Drang nach Freiheit

Drang nach Freiheit

Der Mauerbau und seine Folgen
Zwei Hinrichtungen am selben Tag

Wer alles hinter sich lässt und flieht, hat gute Gründe. Georg Welzel ist so oft in seinem Leben geflohen, bis er offenbar aus dem Leben geflohen ist. Johannes Winter hat den abenteuerlichen Weg dieses freiheitsliebenden Menschen aus Cottbus, der unter fremdem Namen hingerichtet wurde, nachgezeichnet.

Die Geschichte des DDR-Bürgers Georg Welzel

Die Saison ist vorüber, das Gras braun wie die abgereisten Touristen. Kein Wohnwagen weit und breit. Die große Siesta hat begonnen. Im Schatten vor dem Bistro sitzt die Kellnerin, aufatmend, die Zehen in den Wind gestreckt. Ihre Mittagsgäste, Arbeiter und Ingenieure, die hinterm Hügel ein Atomkraftwerk errichten, sind in den Feierabend verschwunden. Über den staubigen Vorplatz nähert sich ein Mann. Er trägt ein Gewehr über der Schulter. Die junge Frau wird sich erinnern, daß er es an die Hauswand lehnte. Und daß sie sich nichts dabei dachte. Denn im späten Herbst wird hier auf alles geschossen, was sich bewegt. Kein Grund, dem Unbekannten einen Kaffee zu verweigern. Wird sie es bereuen?

### ANGEZEIGTE DATEN
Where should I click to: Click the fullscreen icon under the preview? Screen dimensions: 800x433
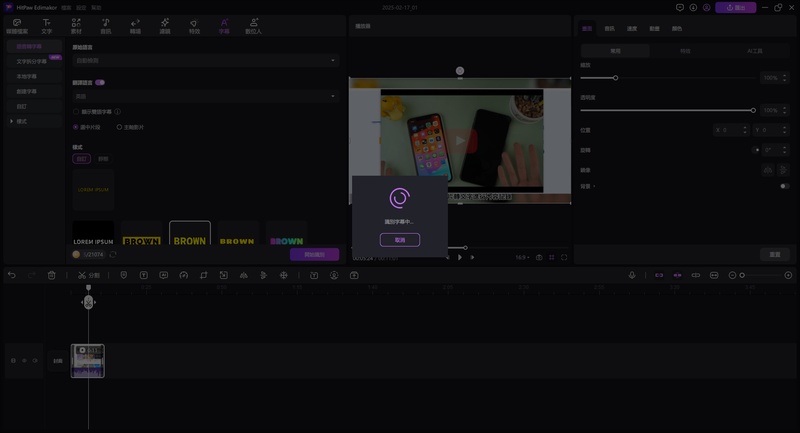(x=564, y=257)
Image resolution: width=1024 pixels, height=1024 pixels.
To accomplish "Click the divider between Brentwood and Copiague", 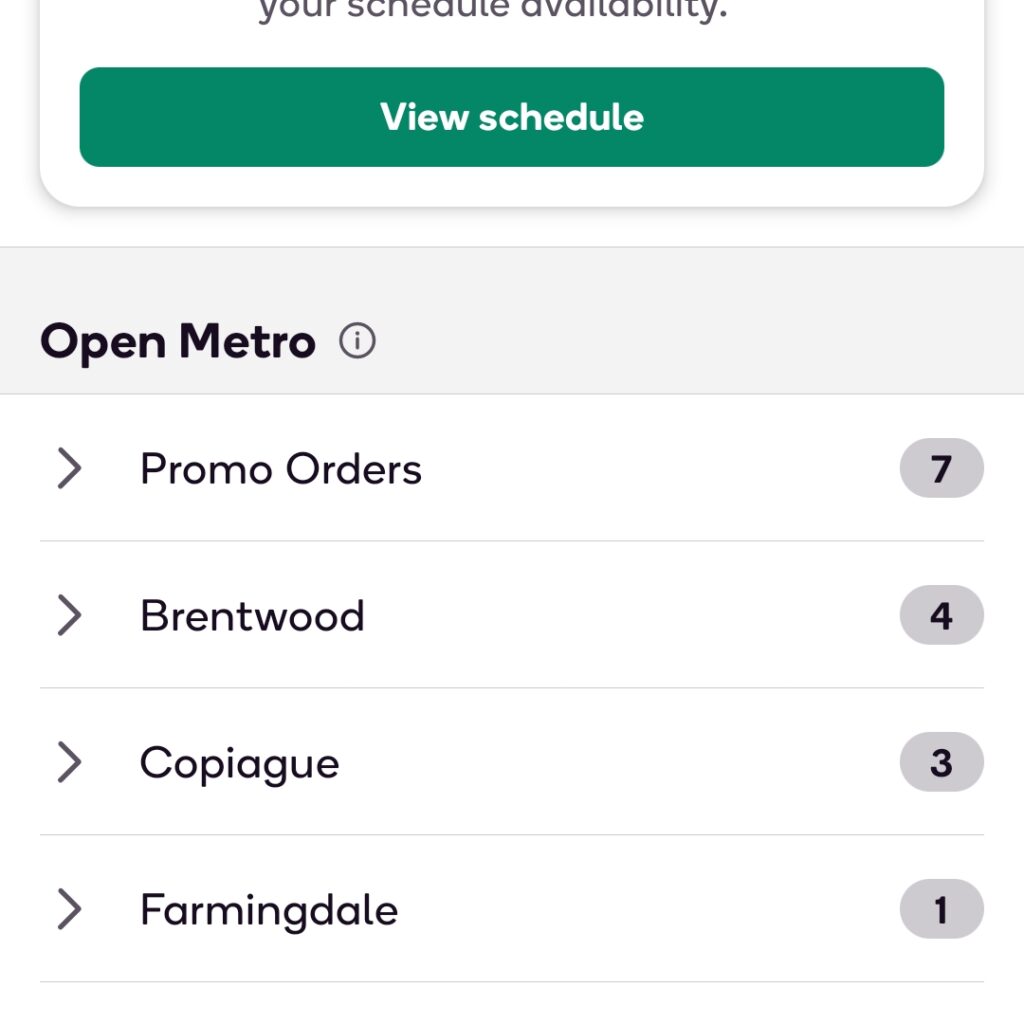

### ZIEL DER AUFGABE
Gib bitte aus dem Text über Georg Welzel den Abschnitt zwischen „Die Saison ist“ und „sie es bereuen?“ wortgetreu wieder, beide Stellen eingeschlossen.

### LÖSUNG DER AUFGABE
Die Saison ist vorüber, das Gras braun wie die abgereisten Touristen. Kein Wohnwagen weit und breit. Die große Siesta hat begonnen. Im Schatten vor dem Bistro sitzt die Kellnerin, aufatmend, die Zehen in den Wind gestreckt. Ihre Mittagsgäste, Arbeiter und Ingenieure, die hinterm Hügel ein Atomkraftwerk errichten, sind in den Feierabend verschwunden. Über den staubigen Vorplatz nähert sich ein Mann. Er trägt ein Gewehr über der Schulter. Die junge Frau wird sich erinnern, daß er es an die Hauswand lehnte. Und daß sie sich nichts dabei dachte. Denn im späten Herbst wird hier auf alles geschossen, was sich bewegt. Kein Grund, dem Unbekannten einen Kaffee zu verweigern. Wird sie es bereuen?